__Task prompt__: All of the data is to be copied word for word.

__Records for this exercise__:

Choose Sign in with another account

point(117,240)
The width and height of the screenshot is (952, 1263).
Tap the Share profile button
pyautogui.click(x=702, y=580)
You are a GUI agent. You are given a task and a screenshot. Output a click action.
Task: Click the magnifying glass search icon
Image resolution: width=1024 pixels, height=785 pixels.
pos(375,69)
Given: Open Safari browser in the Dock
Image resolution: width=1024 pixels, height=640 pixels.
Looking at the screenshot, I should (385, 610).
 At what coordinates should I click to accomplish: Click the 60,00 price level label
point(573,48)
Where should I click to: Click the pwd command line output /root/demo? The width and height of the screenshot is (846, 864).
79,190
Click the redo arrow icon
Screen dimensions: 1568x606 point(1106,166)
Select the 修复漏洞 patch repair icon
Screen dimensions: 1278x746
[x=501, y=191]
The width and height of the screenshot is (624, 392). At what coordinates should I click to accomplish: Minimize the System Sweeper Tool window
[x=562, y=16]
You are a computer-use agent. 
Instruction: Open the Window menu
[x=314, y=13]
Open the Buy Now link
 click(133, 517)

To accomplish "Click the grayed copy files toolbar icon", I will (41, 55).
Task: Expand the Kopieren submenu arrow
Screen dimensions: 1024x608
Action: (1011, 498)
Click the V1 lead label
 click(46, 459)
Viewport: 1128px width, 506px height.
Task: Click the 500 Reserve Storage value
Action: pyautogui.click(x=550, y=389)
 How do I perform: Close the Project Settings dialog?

__Solved problem__:
Choose Sign in with another account

point(117,240)
The width and height of the screenshot is (952, 1263).
Tap the Share profile button
pyautogui.click(x=702, y=580)
You are a GUI agent. You are given a task and a screenshot. Output a click action.
Task: Click the magnifying glass search icon
Image resolution: width=1024 pixels, height=785 pixels.
pos(375,69)
Given: Open Safari browser in the Dock
Image resolution: width=1024 pixels, height=640 pixels.
Looking at the screenshot, I should (385, 610).
 At what coordinates should I click to accomplish: Click the 60,00 price level label
point(573,48)
Where should I click to: Click the pwd command line output /root/demo? The width and height of the screenshot is (846, 864).
79,190
Click the redo arrow icon
Screen dimensions: 1568x606 point(1106,166)
Select the 修复漏洞 patch repair icon
Screen dimensions: 1278x746
[x=501, y=191]
The width and height of the screenshot is (624, 392). At what coordinates should I click to accomplish: Minimize the System Sweeper Tool window
[x=562, y=16]
You are a computer-use agent. 
Instruction: Open the Window menu
[x=314, y=13]
Open the Buy Now link
 click(133, 517)

To accomplish "Click the grayed copy files toolbar icon", I will (41, 55).
Task: Expand the Kopieren submenu arrow
Screen dimensions: 1024x608
Action: (1011, 498)
Click the V1 lead label
 click(46, 459)
Viewport: 1128px width, 506px height.
Task: Click the 500 Reserve Storage value
Action: pyautogui.click(x=550, y=389)
 How do I perform: Close the Project Settings dialog?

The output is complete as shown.